* START Data extract *
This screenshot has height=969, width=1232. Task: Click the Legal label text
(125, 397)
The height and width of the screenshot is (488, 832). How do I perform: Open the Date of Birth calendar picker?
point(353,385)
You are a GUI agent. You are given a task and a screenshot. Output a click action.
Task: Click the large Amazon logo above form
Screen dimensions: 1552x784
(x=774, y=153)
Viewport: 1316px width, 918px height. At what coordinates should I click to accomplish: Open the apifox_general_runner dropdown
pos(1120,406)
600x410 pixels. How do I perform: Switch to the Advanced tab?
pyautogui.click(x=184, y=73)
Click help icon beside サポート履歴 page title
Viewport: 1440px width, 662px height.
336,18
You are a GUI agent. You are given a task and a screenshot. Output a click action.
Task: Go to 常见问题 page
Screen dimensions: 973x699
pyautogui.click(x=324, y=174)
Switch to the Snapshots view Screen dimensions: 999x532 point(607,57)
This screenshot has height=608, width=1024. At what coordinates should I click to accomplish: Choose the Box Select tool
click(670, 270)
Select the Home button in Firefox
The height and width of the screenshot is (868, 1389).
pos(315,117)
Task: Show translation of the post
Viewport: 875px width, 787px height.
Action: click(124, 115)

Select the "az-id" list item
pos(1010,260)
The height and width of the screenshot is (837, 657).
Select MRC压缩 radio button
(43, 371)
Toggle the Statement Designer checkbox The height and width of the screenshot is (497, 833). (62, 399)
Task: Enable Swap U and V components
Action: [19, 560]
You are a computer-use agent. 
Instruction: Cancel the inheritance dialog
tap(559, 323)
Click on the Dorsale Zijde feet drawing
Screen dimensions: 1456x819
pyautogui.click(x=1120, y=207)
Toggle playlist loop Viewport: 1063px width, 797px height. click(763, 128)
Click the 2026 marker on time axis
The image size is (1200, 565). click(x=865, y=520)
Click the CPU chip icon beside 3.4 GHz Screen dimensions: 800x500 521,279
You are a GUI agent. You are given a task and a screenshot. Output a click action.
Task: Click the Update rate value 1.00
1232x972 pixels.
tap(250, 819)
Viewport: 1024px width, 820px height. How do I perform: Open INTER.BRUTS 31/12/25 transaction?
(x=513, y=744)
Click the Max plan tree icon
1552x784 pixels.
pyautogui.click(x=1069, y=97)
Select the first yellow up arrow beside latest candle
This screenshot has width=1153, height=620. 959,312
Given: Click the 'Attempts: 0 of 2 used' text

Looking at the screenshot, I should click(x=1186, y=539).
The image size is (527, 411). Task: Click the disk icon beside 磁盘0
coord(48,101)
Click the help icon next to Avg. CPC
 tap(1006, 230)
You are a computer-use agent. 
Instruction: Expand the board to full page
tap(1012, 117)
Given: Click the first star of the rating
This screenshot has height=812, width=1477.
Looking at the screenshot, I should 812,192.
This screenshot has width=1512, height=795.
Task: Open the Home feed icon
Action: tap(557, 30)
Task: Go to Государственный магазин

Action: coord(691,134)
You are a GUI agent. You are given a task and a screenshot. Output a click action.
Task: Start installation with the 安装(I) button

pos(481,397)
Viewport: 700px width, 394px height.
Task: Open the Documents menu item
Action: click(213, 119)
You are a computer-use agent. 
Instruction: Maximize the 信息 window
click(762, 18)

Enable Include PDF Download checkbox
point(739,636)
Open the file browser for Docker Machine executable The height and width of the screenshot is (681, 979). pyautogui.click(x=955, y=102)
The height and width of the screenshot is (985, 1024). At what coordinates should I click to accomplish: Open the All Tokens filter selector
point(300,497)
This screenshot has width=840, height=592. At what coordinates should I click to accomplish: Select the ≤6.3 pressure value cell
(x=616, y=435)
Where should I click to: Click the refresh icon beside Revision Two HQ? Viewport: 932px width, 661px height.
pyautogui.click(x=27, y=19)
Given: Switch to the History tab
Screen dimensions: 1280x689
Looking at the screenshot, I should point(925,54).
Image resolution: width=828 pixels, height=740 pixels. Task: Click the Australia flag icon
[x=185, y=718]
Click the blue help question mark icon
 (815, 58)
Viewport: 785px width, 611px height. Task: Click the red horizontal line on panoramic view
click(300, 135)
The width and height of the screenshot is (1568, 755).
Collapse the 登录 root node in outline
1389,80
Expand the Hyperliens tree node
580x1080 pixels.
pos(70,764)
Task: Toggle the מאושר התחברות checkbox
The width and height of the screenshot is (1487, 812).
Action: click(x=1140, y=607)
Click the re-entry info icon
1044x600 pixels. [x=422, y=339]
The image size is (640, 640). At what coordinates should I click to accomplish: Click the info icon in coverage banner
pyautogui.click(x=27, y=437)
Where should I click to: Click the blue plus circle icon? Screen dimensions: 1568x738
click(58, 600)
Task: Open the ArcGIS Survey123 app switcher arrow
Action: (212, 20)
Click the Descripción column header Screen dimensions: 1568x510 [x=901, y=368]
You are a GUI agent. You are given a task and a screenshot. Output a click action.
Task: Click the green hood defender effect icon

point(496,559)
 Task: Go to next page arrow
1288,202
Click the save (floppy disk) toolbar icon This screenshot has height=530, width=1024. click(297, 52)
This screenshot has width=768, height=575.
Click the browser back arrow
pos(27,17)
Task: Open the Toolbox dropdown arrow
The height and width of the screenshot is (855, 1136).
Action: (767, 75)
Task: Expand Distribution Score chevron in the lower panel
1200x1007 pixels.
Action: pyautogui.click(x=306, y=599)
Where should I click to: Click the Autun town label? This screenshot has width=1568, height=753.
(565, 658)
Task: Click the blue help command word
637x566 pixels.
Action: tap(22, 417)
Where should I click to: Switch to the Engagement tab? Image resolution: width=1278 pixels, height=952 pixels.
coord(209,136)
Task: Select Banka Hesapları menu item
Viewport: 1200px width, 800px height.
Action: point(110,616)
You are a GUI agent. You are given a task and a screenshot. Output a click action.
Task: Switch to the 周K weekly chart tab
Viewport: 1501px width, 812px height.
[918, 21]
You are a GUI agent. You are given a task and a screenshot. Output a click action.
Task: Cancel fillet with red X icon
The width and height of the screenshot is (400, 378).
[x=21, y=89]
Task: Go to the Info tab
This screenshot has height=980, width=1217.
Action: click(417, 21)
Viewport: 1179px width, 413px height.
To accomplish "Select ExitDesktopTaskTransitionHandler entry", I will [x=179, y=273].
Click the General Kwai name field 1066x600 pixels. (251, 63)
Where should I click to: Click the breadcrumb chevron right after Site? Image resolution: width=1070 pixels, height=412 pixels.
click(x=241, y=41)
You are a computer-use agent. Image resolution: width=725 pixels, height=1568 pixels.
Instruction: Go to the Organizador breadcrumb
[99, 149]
* END Data extract *
Requirements
Reproduce every row above verbatim, keeping each line unchanged.

Answer in full
This screenshot has height=969, width=1232. Task: Click the Legal label text
(125, 397)
The height and width of the screenshot is (488, 832). How do I perform: Open the Date of Birth calendar picker?
point(353,385)
You are a GUI agent. You are given a task and a screenshot. Output a click action.
Task: Click the large Amazon logo above form
Screen dimensions: 1552x784
(x=774, y=153)
Viewport: 1316px width, 918px height. At what coordinates should I click to accomplish: Open the apifox_general_runner dropdown
pos(1120,406)
600x410 pixels. How do I perform: Switch to the Advanced tab?
pyautogui.click(x=184, y=73)
Click help icon beside サポート履歴 page title
Viewport: 1440px width, 662px height.
336,18
You are a GUI agent. You are given a task and a screenshot. Output a click action.
Task: Go to 常见问题 page
Screen dimensions: 973x699
pyautogui.click(x=324, y=174)
Switch to the Snapshots view Screen dimensions: 999x532 point(607,57)
This screenshot has height=608, width=1024. At what coordinates should I click to accomplish: Choose the Box Select tool
click(670, 270)
Select the Home button in Firefox
The height and width of the screenshot is (868, 1389).
pos(315,117)
Task: Show translation of the post
Viewport: 875px width, 787px height.
Action: click(124, 115)

Select the "az-id" list item
pos(1010,260)
The height and width of the screenshot is (837, 657).
Select MRC压缩 radio button
(43, 371)
Toggle the Statement Designer checkbox The height and width of the screenshot is (497, 833). (62, 399)
Task: Enable Swap U and V components
Action: [19, 560]
You are a computer-use agent. 
Instruction: Cancel the inheritance dialog
tap(559, 323)
Click on the Dorsale Zijde feet drawing
Screen dimensions: 1456x819
pyautogui.click(x=1120, y=207)
Toggle playlist loop Viewport: 1063px width, 797px height. click(763, 128)
Click the 2026 marker on time axis
The image size is (1200, 565). click(x=865, y=520)
Click the CPU chip icon beside 3.4 GHz Screen dimensions: 800x500 521,279
You are a GUI agent. You are given a task and a screenshot. Output a click action.
Task: Click the Update rate value 1.00
1232x972 pixels.
tap(250, 819)
Viewport: 1024px width, 820px height. How do I perform: Open INTER.BRUTS 31/12/25 transaction?
(x=513, y=744)
Click the Max plan tree icon
1552x784 pixels.
pyautogui.click(x=1069, y=97)
Select the first yellow up arrow beside latest candle
This screenshot has width=1153, height=620. 959,312
Given: Click the 'Attempts: 0 of 2 used' text

Looking at the screenshot, I should click(x=1186, y=539).
The image size is (527, 411). Task: Click the disk icon beside 磁盘0
coord(48,101)
Click the help icon next to Avg. CPC
 tap(1006, 230)
You are a computer-use agent. 
Instruction: Expand the board to full page
tap(1012, 117)
Given: Click the first star of the rating
This screenshot has height=812, width=1477.
Looking at the screenshot, I should 812,192.
This screenshot has width=1512, height=795.
Task: Open the Home feed icon
Action: tap(557, 30)
Task: Go to Государственный магазин

Action: coord(691,134)
You are a GUI agent. You are given a task and a screenshot. Output a click action.
Task: Start installation with the 安装(I) button

pos(481,397)
Viewport: 700px width, 394px height.
Task: Open the Documents menu item
Action: click(213, 119)
You are a computer-use agent. 
Instruction: Maximize the 信息 window
click(762, 18)

Enable Include PDF Download checkbox
point(739,636)
Open the file browser for Docker Machine executable The height and width of the screenshot is (681, 979). pyautogui.click(x=955, y=102)
The height and width of the screenshot is (985, 1024). At what coordinates should I click to accomplish: Open the All Tokens filter selector
point(300,497)
This screenshot has width=840, height=592. At what coordinates should I click to accomplish: Select the ≤6.3 pressure value cell
(x=616, y=435)
Where should I click to: Click the refresh icon beside Revision Two HQ? Viewport: 932px width, 661px height.
pyautogui.click(x=27, y=19)
Given: Switch to the History tab
Screen dimensions: 1280x689
Looking at the screenshot, I should point(925,54).
Image resolution: width=828 pixels, height=740 pixels. Task: Click the Australia flag icon
[x=185, y=718]
Click the blue help question mark icon
 (815, 58)
Viewport: 785px width, 611px height. Task: Click the red horizontal line on panoramic view
click(300, 135)
The width and height of the screenshot is (1568, 755).
Collapse the 登录 root node in outline
1389,80
Expand the Hyperliens tree node
580x1080 pixels.
pos(70,764)
Task: Toggle the מאושר התחברות checkbox
The width and height of the screenshot is (1487, 812).
Action: click(x=1140, y=607)
Click the re-entry info icon
1044x600 pixels. [x=422, y=339]
The image size is (640, 640). At what coordinates should I click to accomplish: Click the info icon in coverage banner
pyautogui.click(x=27, y=437)
Where should I click to: Click the blue plus circle icon? Screen dimensions: 1568x738
click(58, 600)
Task: Open the ArcGIS Survey123 app switcher arrow
Action: (212, 20)
Click the Descripción column header Screen dimensions: 1568x510 [x=901, y=368]
You are a GUI agent. You are given a task and a screenshot. Output a click action.
Task: Click the green hood defender effect icon

point(496,559)
 Task: Go to next page arrow
1288,202
Click the save (floppy disk) toolbar icon This screenshot has height=530, width=1024. click(297, 52)
This screenshot has width=768, height=575.
Click the browser back arrow
pos(27,17)
Task: Open the Toolbox dropdown arrow
The height and width of the screenshot is (855, 1136).
Action: (767, 75)
Task: Expand Distribution Score chevron in the lower panel
1200x1007 pixels.
Action: pyautogui.click(x=306, y=599)
Where should I click to: Click the Autun town label? This screenshot has width=1568, height=753.
(565, 658)
Task: Click the blue help command word
637x566 pixels.
Action: tap(22, 417)
Where should I click to: Switch to the Engagement tab? Image resolution: width=1278 pixels, height=952 pixels.
coord(209,136)
Task: Select Banka Hesapları menu item
Viewport: 1200px width, 800px height.
Action: point(110,616)
You are a GUI agent. You are given a task and a screenshot. Output a click action.
Task: Switch to the 周K weekly chart tab
Viewport: 1501px width, 812px height.
[918, 21]
You are a GUI agent. You are given a task and a screenshot. Output a click action.
Task: Cancel fillet with red X icon
The width and height of the screenshot is (400, 378).
[x=21, y=89]
Task: Go to the Info tab
This screenshot has height=980, width=1217.
Action: click(417, 21)
Viewport: 1179px width, 413px height.
To accomplish "Select ExitDesktopTaskTransitionHandler entry", I will [x=179, y=273].
Click the General Kwai name field 1066x600 pixels. (251, 63)
Where should I click to: Click the breadcrumb chevron right after Site? Image resolution: width=1070 pixels, height=412 pixels.
click(x=241, y=41)
You are a computer-use agent. Image resolution: width=725 pixels, height=1568 pixels.
Instruction: Go to the Organizador breadcrumb
[99, 149]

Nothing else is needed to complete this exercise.